GIVEN TEXT:

John: Right, yeah, I agree. And it's like, just as you were saying that, I was just thinking about it. It's like, it's almost like, I was trying to think of the exact analogy here, but it's like the masculine mindset, what a lot of guys are thinking about this, ignoring the feminine, is almost as if you had, let's say you had a movie, right? And you're like, "Well, let's just convey the information that we're trying to convey in the movie. There's no art, or like a website that has no design. It's like, this website is functional. It just needs to be functional." And he's like, "Why am I going to pay to have a design? That's stupid. It does what it's supposed to do. All this other stuff isn't worth any money." It's like, no, the design is important, art. It's the art, right? It's like, you can't place a... It's the wrong thinking system when you just exclude that and you say there's no value in things that are not... But that's why the two go together too, right? Like, men are the more like, you know, information, they're like the logicalness, and women are the emotional, the art, like you said. It makes a movie. You have the words in the script, but if you just had that with no props, no costumes, nothing, that would just be a bunch of words.
Nicole: Right, exactly. It would just be an essay. But when you add this element in, it creates this whole different experience. And so, people should look at it that way. Yeah, men are like the script, and women are like the other parts that make a play or a movie the beautiful thing that it is. You're beautiful together. You can't just think the functional.

STORED DATA:
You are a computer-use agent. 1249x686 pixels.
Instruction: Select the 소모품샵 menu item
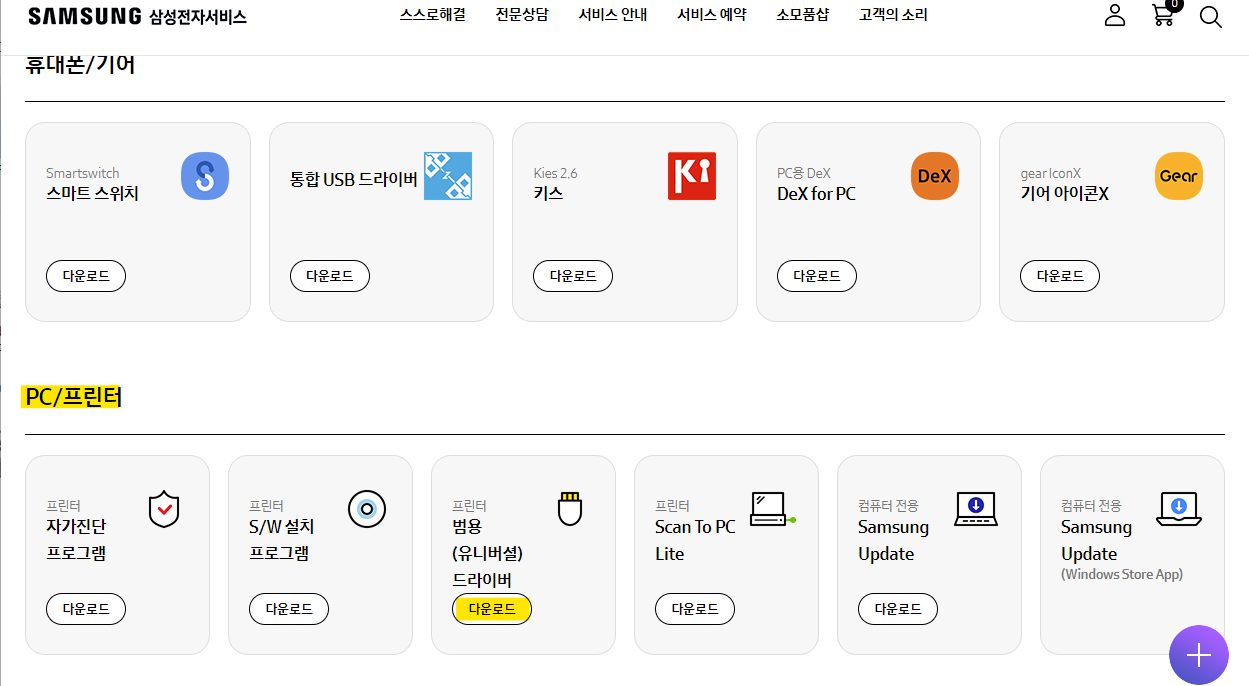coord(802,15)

...

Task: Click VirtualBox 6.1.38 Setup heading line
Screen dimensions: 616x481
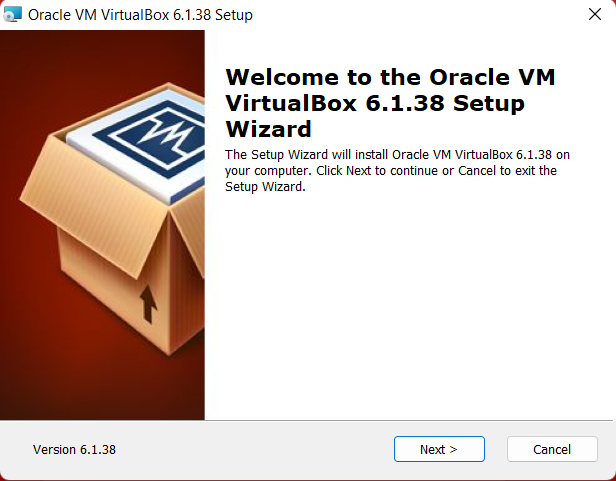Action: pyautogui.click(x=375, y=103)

TASKS TO PERFORM:
1. How would you translate this sentence from the conversation transcript into Spanish: "But when you add this element in, it creates this whole different experience."
2. Copy the conversation transcript verbatim, from "Nicole: Right, exactly." up to and including "think the functional.".

RESPONSES IN ORDER:
1. Pero cuando añades este elemento, se crea toda una experiencia diferente.

2.
Nicole: Right, exactly. It would just be an essay. But when you add this element in, it creates this whole different experience. And so, people should look at it that way. Yeah, men are like the script, and women are like the other parts that make a play or a movie the beautiful thing that it is. You're beautiful together. You can't just think the functional.